Maynard got down beside Timmy—we were all wearing khakis and light sport shirts—and I joined them as they examined the manuscript pages stitched to the panel and appearing to fly out of the picture of a typewriter. At the top of each page was the slug "Suter/Krumfutz" and a page number.
"This looks like Jim's campaign bio of Betty Krumfutz," Maynard said. "Jeez, what a cruel thing to do to a writer. We've all written things for money that we'd rather forget about. But congressional campaign biographies commissioned by a candidate represent about as low a form of literary endeavor as exists in the English-speaking world. Dead or alive, I don't think Jim ever did anything bad enough to deserve to be remembered this way. Although I know from experience that Jim was what I would call ethically challenged in some areas of life, and I know there are people around Washington, mostly gay men, whose opinion of Jim is rather low, mainly for personal reasons."

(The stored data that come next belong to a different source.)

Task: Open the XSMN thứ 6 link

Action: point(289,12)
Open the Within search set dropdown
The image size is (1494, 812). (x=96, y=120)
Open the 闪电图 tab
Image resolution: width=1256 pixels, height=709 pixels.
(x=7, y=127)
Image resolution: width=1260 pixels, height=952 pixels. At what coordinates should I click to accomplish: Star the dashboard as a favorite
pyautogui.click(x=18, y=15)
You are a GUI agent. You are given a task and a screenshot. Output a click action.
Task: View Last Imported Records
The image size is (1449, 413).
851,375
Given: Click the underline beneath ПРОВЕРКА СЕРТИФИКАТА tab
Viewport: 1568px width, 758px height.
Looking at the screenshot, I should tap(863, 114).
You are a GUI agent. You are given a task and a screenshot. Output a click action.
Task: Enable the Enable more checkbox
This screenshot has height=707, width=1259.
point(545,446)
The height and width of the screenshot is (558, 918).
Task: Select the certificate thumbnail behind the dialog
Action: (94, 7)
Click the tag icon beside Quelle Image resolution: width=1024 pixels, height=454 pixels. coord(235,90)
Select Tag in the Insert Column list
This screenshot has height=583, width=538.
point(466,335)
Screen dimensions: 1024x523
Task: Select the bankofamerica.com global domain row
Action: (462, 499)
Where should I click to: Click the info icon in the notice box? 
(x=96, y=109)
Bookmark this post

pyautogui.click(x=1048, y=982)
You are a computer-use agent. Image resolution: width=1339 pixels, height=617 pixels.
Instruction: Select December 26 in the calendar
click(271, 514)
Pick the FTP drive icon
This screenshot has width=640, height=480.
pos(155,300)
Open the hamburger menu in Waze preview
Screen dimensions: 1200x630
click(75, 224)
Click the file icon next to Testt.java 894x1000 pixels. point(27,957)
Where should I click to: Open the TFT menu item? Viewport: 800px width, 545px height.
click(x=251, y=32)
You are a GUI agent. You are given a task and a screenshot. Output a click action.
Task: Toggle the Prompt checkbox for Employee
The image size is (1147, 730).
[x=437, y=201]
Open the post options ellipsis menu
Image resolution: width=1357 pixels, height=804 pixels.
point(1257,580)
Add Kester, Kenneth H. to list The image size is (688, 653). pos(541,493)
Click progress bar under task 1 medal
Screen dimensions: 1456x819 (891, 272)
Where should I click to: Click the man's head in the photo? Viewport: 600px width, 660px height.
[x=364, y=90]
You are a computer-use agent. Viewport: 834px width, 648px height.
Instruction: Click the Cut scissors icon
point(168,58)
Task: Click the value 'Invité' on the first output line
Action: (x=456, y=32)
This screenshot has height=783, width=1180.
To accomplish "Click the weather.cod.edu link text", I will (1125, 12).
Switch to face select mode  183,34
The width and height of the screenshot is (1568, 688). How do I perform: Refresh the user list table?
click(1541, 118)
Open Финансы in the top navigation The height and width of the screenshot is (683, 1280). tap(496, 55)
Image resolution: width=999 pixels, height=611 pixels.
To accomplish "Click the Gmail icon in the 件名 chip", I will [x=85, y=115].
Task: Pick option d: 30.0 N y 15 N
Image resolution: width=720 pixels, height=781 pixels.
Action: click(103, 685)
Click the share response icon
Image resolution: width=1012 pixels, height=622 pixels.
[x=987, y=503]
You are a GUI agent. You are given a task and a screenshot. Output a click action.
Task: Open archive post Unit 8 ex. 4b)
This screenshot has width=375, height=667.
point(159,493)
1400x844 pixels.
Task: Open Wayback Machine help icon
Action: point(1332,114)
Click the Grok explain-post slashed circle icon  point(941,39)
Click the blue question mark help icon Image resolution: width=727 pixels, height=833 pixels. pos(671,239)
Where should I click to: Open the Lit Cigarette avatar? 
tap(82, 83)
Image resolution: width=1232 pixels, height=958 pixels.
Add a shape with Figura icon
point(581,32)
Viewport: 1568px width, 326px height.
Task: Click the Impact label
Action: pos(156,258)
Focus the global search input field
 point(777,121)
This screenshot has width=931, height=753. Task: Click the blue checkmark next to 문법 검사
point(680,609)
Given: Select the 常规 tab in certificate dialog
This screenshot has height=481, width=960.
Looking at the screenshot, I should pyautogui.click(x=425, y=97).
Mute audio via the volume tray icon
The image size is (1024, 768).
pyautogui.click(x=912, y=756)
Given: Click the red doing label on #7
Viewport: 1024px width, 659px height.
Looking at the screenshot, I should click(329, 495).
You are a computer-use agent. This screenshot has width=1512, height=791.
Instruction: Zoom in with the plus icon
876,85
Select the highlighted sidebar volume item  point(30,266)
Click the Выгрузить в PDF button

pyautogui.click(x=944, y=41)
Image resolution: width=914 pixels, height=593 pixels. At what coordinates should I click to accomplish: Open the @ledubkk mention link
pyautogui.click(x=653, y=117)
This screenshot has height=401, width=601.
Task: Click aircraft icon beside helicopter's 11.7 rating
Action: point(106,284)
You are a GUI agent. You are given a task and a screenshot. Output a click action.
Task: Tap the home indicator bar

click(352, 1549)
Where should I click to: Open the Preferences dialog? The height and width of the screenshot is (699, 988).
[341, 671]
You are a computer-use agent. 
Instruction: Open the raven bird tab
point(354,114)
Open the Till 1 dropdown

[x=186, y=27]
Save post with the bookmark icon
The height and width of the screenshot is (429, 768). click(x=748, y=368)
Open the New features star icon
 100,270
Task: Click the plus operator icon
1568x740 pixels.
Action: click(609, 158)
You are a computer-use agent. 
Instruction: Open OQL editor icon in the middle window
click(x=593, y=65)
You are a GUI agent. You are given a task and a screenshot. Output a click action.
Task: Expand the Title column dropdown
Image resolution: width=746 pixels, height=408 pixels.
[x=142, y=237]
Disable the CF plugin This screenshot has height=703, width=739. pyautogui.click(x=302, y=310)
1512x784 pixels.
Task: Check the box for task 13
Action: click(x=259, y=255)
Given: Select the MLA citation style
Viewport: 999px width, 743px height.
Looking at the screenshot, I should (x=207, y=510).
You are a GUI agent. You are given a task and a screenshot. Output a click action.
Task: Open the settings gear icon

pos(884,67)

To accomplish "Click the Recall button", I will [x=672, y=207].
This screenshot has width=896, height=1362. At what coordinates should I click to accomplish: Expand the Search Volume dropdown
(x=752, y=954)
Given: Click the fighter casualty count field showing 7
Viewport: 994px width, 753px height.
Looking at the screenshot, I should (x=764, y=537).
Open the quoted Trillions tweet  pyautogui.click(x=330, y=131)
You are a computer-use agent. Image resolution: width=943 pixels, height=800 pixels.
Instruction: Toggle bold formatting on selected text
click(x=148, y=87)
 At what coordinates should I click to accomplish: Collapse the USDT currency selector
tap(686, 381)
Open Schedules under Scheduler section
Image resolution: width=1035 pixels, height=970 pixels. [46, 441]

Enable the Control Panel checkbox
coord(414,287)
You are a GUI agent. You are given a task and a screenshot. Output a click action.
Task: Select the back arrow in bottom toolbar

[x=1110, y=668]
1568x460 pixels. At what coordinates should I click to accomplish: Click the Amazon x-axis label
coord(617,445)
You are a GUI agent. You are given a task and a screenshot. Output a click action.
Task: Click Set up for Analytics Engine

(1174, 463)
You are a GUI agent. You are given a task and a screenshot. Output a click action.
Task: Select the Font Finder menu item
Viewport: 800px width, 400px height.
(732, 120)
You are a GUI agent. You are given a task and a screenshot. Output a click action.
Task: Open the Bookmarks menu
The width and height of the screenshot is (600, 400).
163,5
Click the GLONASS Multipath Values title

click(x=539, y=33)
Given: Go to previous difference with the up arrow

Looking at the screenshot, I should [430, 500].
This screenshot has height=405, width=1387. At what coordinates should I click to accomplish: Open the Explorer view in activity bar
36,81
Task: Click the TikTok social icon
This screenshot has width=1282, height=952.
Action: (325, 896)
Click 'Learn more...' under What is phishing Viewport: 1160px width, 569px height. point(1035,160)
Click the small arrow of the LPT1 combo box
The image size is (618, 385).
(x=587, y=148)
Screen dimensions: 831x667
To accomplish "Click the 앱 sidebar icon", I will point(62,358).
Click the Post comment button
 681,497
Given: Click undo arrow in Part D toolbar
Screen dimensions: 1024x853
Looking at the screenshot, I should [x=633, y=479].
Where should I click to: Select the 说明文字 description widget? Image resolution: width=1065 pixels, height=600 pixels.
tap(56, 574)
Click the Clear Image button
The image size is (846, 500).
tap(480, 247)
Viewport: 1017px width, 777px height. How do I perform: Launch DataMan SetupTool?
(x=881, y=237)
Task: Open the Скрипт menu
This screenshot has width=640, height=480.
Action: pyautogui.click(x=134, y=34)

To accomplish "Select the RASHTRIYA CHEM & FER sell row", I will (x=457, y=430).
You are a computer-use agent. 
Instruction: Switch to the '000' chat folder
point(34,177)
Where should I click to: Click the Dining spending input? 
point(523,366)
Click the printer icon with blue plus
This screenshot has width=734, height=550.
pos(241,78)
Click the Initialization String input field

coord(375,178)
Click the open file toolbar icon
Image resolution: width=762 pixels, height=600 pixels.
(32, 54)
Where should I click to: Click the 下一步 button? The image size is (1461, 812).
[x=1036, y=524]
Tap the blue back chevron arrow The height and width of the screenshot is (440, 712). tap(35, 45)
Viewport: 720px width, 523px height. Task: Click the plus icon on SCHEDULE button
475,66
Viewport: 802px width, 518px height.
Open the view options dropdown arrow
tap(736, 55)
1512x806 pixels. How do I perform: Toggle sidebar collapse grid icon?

Maynard sprang back upright, and Timmy and I climbed back to our feet with more effort. He was the fittest of the three of us, although Maynard had joked the night before, when he met our train from Albany, that he maintained his youthful, lean physique with the aid of the intestinal parasites he picked up while writing the sixteen travel pieces that had been collected in Around the World by Yak and Kayak. Maynard had been doing more conventional, less adventurous travel writing over the past year, but he'd been unable to shake the bugs he'd picked up in—he thought—Zambia, Burkina Faso, or possibly Kyrgyzstan. He said he'd gladly learn to live with a nice set of love handles if he could rid himself of a persistent queasiness and regain his appetite for food that was spicier than New England boiled dinners or Congolese fufu.